O novo bairro que é designado para acolher os moradores de Fontainhas, Casal da Boba, também é índice dessa fratura do tempo e da memória no olhar de Ventura. A arquitetura impessoal, os prédios padronizados e novos, mas de má qualidade, como os de qualquer conjunto habitacional popular, remontam a opressão da época colonial com a negação da possibilidade de construção de um espaço próprio, identificável, humano. “Os corredores amarelo-alaranjados e salas brancas são cubos perfeitos. Os planos de Costa fazem com que as molduras das portas pareçam os caixões verticais das famosas fotografias de Nadar do massacre dos membros da Comuna de Paris”, lembra Andersen.
Juventude em Marcha
Há também muitos espectros em “Juventude em marcha”. Em alguns planos, é como se não houvesse tempo, distinção entre mortos e vivos. Essa capacidade do cinema de criar uma espécie de Aleph, a esfera borgiana que reúne passado, presente e futuro, é explorada por Costa a partir de referências a outras épocas, da canção libertária do movimento de independência de Cabo Verde (“Labanta Braço”) ao poema que o francês surrealista Robert Desnos escreveu na forma de carta em um campo de concentração nazista, durante a Segunda Guerra Mundial, pouco antes da sua morte. Tanto a música como a carta são tocadas e lidas várias vezes, ao longo do filme, de modo a constituir não apenas uma lembrança de tempos nostálgicos, do sentimento de finitude das coisas e das pessoas, mas, sobretudo, da permanência da utopia e da criação artística num mundo dessacralizado, frio e cínico.
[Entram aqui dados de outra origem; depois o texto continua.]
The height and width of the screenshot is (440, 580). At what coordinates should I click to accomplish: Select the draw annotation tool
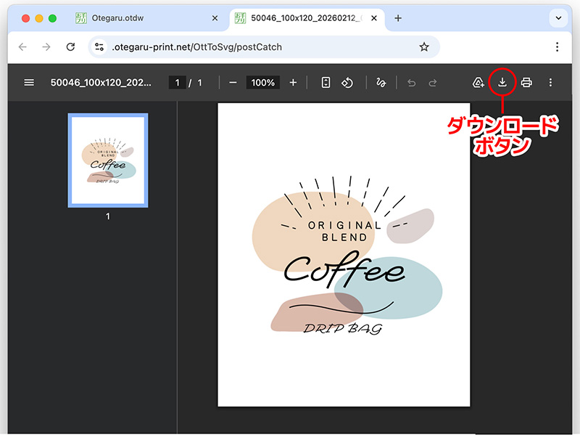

“Às vezes tenho medo de construir estas paredes. Eu com picareta e cimento. E tu, com e teu silêncio. Uma vala tão funda que te empurra para um longo esquecimento”, diz um trecho da carta apropriada do poeta francês e transfigurada, aqui, por uma nova realidade, a do exílio econômico e espacial. Assim, quando Ventura revisita o Museu Calouste Gulbenkian, que ajudou a construir logo após chegar a Portugal, é convidado a se retirar do salão principal por outro imigrante que agora faz a vigília do local. O guarda, de maneira autômata, tenta apagar com uma flanela os rastros deixados pelo conterrâneo que, antes dele, tinha uma função naquele ambiente e hoje é a presença incômoda, como a do próprio vigia expulsando um colega do cenário das grandes artes em exposição. Da subversão do caráter museológico (como algo congelado num passado glorioso), da arte tradicional apenas como moldura e fruição, mais uma vez acompanhamos, nessa extraordinária sequência, um movimento que ressalta a importância e força da arte de viver.
Ao fim desse trajeto, no cinema concreto de Costa, o espaço urbano, com o qual temos contato somente através dos vestígios dos corpos no seu interior (não existe sequer um plano geral da cidade ou do bairro, em “Juventude em marcha”), dá corpo e topografia ao conflito da cultura hegemônica (regra) destruindo a exceção (a arte de viver dos imigrantes, por exemplo), como uma nova forma de colonização, contra a qual ele se mobiliza e reage como o outro (“O eu é um outro”, Rimbaud), alguém emigrado em seu próprio país.
Adolfo Gomes é cineclubista e crítico de cinema filiado à Abraccine. Curador de mostras e retrospectivas, entre as quais “Nicholas Philibert, a emoção do real”, “Bresson, olhos para o impossível” e “O Mito de Dom Sebastião no Cinema”. Coordenou as três edições do prêmio de estímulo a jovens críticos “Walter da Silveira”, promovido pela Diretoria de Audiovisual, da Fundação Cultural da Bahia.